- WORK REQUIRED
Edit the records starting at the line that contains "64, 503, 79)" and ending at the last record, replacing "webpages" with "web pages" and leaving everything else unchanged.

- RECORDS PROVIDED
==================================================
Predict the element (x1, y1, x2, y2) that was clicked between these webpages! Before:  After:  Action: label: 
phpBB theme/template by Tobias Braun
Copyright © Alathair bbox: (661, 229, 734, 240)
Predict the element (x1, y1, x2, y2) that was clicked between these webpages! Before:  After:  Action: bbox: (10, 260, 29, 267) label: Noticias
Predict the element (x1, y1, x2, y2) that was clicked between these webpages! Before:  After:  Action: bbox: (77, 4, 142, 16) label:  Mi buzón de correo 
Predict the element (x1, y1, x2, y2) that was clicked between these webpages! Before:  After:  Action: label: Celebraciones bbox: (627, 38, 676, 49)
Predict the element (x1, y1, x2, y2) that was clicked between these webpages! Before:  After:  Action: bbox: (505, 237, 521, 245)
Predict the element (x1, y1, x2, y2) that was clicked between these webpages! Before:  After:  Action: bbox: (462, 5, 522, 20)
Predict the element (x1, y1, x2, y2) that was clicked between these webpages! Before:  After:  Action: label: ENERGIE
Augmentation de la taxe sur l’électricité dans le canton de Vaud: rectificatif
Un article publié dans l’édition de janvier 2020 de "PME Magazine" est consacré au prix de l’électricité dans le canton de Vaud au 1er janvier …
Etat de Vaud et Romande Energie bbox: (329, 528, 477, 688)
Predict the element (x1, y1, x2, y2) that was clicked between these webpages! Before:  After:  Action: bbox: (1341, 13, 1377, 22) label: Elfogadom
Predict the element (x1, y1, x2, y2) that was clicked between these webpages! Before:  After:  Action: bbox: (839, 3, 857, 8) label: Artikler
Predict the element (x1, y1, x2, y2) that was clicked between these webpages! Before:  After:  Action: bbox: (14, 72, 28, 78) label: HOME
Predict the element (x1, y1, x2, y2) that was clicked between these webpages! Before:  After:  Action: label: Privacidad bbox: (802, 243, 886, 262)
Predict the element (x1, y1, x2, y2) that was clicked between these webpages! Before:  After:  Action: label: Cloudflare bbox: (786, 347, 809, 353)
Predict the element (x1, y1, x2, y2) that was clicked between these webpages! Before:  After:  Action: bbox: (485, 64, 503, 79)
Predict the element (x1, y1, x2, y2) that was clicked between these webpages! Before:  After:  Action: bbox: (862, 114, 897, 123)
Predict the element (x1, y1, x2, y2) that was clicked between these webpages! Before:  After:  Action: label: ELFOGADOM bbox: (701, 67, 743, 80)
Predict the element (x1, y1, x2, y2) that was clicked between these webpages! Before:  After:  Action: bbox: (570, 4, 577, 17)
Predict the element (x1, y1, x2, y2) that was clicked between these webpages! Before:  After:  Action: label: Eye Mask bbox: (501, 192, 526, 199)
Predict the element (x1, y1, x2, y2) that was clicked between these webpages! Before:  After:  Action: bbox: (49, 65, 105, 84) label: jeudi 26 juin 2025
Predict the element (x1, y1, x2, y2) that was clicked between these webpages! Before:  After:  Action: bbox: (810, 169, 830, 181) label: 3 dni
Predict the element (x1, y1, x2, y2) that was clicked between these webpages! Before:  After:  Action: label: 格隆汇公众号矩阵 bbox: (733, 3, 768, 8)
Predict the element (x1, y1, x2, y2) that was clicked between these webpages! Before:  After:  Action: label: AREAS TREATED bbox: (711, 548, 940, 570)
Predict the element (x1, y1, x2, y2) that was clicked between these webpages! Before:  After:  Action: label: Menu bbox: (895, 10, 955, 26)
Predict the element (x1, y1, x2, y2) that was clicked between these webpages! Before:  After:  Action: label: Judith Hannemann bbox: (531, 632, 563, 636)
==================================================
- EXERCISE SOLUTION
Predict the element (x1, y1, x2, y2) that was clicked between these web pages! Before:  After:  Action: bbox: (485, 64, 503, 79)
Predict the element (x1, y1, x2, y2) that was clicked between these web pages! Before:  After:  Action: bbox: (862, 114, 897, 123)
Predict the element (x1, y1, x2, y2) that was clicked between these web pages! Before:  After:  Action: label: ELFOGADOM bbox: (701, 67, 743, 80)
Predict the element (x1, y1, x2, y2) that was clicked between these web pages! Before:  After:  Action: bbox: (570, 4, 577, 17)
Predict the element (x1, y1, x2, y2) that was clicked between these web pages! Before:  After:  Action: label: Eye Mask bbox: (501, 192, 526, 199)
Predict the element (x1, y1, x2, y2) that was clicked between these web pages! Before:  After:  Action: bbox: (49, 65, 105, 84) label: jeudi 26 juin 2025
Predict the element (x1, y1, x2, y2) that was clicked between these web pages! Before:  After:  Action: bbox: (810, 169, 830, 181) label: 3 dni
Predict the element (x1, y1, x2, y2) that was clicked between these web pages! Before:  After:  Action: label: 格隆汇公众号矩阵 bbox: (733, 3, 768, 8)
Predict the element (x1, y1, x2, y2) that was clicked between these web pages! Before:  After:  Action: label: AREAS TREATED bbox: (711, 548, 940, 570)
Predict the element (x1, y1, x2, y2) that was clicked between these web pages! Before:  After:  Action: label: Menu bbox: (895, 10, 955, 26)
Predict the element (x1, y1, x2, y2) that was clicked between these web pages! Before:  After:  Action: label: Judith Hannemann bbox: (531, 632, 563, 636)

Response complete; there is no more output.